Opcionalidad radical
Una nueva era de competencia requiere un enfoque altamente dinámico de la estrategia. por Martin Reeves, Mihnea Moldoveanu y Adam Job

Resumen.
A principios de la década de 1990, la revolución digital marcó el paso a una nueva era de competencia, caracterizada por la rápida innovación de los modelos de negocio, la disolución de los límites empresariales y la difuminación de las fronteras industriales. Estos cambios fueron impulsados por la tecnología y facilitados por un coste del capital muy bajo. Hoy nos encontramos en otro punto de inflexión. El ritmo del cambio sigue acelerándose a medida que las innovaciones digitales, como la IA, remodelan los modelos empresariales y acortan los plazos necesarios y disponibles para lograr la renovación estratégica.

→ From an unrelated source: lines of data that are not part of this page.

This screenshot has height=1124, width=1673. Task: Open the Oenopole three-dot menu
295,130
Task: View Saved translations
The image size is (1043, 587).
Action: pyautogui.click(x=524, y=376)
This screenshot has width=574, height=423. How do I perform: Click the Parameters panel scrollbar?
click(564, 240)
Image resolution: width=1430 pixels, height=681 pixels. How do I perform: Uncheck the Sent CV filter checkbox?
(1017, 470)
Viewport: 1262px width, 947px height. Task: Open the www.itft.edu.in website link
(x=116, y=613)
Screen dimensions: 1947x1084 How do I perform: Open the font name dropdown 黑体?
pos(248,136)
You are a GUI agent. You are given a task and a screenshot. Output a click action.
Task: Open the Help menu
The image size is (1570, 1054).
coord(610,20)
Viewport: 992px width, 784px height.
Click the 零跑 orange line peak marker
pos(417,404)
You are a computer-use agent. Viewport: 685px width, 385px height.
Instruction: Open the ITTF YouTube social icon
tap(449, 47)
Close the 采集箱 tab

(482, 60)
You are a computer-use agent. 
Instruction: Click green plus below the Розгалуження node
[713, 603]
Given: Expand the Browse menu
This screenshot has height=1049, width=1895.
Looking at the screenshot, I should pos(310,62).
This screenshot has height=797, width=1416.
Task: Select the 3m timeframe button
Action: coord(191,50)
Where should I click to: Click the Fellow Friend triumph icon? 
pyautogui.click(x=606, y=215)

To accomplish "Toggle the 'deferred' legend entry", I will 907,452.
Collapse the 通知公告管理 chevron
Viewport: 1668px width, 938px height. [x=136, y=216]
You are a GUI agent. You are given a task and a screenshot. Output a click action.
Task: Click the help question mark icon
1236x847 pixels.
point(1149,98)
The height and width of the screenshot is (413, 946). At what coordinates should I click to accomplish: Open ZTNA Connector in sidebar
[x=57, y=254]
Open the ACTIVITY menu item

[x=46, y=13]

Además, el cambio climático, los conflictos geopolíticos y la polarización social están elevando la incertidumbre y la volatilidad. Los líderes empresariales se enfrentan a elecciones no entre unos pocos estados futuros plausibles sino más bien entre una multitud, siendo cada estado individual difícil de describir ex ante y sólo reconocible ex post. Ya no basta con que las empresas desarrollen opciones específicas que puedan asegurarles una ventaja en un escenario futuro determinado. Más bien necesitan ser capaces de adaptarse rápidamente a -y prosperar en- cualquier nueva realidad.